BEGIN Records for this exercise

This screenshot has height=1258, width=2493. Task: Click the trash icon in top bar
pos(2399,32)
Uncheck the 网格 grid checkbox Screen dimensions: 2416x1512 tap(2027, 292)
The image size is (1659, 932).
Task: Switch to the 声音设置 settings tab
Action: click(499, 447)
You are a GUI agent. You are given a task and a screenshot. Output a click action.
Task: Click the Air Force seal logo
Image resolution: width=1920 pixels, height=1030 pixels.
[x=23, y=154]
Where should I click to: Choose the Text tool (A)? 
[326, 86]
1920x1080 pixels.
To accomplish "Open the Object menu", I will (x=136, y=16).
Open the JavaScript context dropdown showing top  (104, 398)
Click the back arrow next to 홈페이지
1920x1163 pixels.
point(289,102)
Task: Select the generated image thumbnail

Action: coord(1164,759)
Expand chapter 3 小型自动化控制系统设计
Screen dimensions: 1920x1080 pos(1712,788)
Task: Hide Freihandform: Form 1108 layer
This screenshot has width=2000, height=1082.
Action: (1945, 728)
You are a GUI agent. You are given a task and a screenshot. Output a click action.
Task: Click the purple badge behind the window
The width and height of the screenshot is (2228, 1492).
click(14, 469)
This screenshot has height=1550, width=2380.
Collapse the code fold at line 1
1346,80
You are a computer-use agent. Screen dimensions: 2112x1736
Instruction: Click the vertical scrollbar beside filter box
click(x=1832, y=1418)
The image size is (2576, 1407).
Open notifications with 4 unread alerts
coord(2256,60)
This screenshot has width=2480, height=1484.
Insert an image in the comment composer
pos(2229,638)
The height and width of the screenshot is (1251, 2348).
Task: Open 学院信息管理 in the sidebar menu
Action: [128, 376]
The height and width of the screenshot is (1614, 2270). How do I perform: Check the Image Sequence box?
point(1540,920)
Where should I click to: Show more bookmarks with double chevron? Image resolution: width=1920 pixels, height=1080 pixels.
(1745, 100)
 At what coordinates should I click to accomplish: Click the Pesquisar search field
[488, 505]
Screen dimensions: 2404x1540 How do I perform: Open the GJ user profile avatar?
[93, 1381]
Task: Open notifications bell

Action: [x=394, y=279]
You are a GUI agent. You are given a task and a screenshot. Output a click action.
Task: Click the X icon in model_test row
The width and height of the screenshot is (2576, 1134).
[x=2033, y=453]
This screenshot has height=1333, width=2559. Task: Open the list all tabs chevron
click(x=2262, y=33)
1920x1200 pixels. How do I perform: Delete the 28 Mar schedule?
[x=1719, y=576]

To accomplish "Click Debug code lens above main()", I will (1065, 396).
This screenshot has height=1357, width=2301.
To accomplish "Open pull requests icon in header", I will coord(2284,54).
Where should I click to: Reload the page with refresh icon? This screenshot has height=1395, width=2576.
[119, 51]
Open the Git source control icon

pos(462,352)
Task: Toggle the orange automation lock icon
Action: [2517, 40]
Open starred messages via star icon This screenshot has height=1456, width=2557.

END Records for this exercise

• **About this exercise**
Please restate, exactly as written, the line that holds "Task: Click the X icon in model_test row" and all remaining lines of the data above, and only those.

• **Task result**
Task: Click the X icon in model_test row
The width and height of the screenshot is (2576, 1134).
[x=2033, y=453]
This screenshot has height=1333, width=2559. Task: Open the list all tabs chevron
click(x=2262, y=33)
1920x1200 pixels. How do I perform: Delete the 28 Mar schedule?
[x=1719, y=576]

To accomplish "Click Debug code lens above main()", I will (1065, 396).
This screenshot has height=1357, width=2301.
To accomplish "Open pull requests icon in header", I will coord(2284,54).
Where should I click to: Reload the page with refresh icon? This screenshot has height=1395, width=2576.
[119, 51]
Open the Git source control icon

pos(462,352)
Task: Toggle the orange automation lock icon
Action: [2517, 40]
Open starred messages via star icon This screenshot has height=1456, width=2557.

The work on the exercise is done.